Therapeutic: immunosuppressants (topical)
Pharmacologic: calcineurin inhibitors
Short-term and intermittent long-term management of mild-to-moderate atopic dermatitis unresponsive to or in patients intolerant of conventional treatment.
Inhibits T-cell and mast cell activation by interfering with production of inflammatory cytokines. Therapeutic Effects: ↓ severity of atopic dermatitis.
Adverse Reactions/Side Effects
Local: burning. Misc: ↑ risk of lymphoma/skin cancer.
PHYSICAL THERAPY IMPLICATIONS
Examination and Evaluation
Assess the area being treated to help document whether drug therapy is successful in resolving skin conditions.
Monitor any new or increased skin reactions at the site of application, including burning, rash, or
other suspicious skin lesions that might indicate skin cancer or lymphoma. Report severe or unusual skin reactions to the physician.
Absorption: Minimally absorbed through intact skin.
Distribution: Local distribution after topical administration.
Metabolism and Excretion: Systemic metabolism and excretion is negligible with local application.
Half-life: Not applicable.
Contraindicated in: Hypersensitivity; Should not be applied to areas of active cutaneous viral infections (increased risk of dissemination); Concurrent use of occlusive dressings; Netherton's syndrome (increased absorption of pimecrolimus); Lactation: Discontinue breast-feeding.
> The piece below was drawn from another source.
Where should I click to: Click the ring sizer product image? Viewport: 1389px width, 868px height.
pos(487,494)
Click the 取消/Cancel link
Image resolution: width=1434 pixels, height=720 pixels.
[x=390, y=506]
Use Cautiously in: Possible risk of cancer. Do not use as first-line therapy; Clinical infection at treatment site (infection should be treated/cleared prior to use); Skin papillomas (warts); allow treatment/resolution prior to use; Natural/artificial sunlight (minimize exposure); OB: Use only if clearly needed; Pedi: Use only if other treatments have failed; safety not established in children <2 yr.
Drug-Drug: None significant as systemic absorption is negligible.
Topical (Adults and Children ≥2 yr): Apply thin film twice daily; rub in gently and completely.
Cream: 1% in 30-g, 60-g, and 100-g tubes.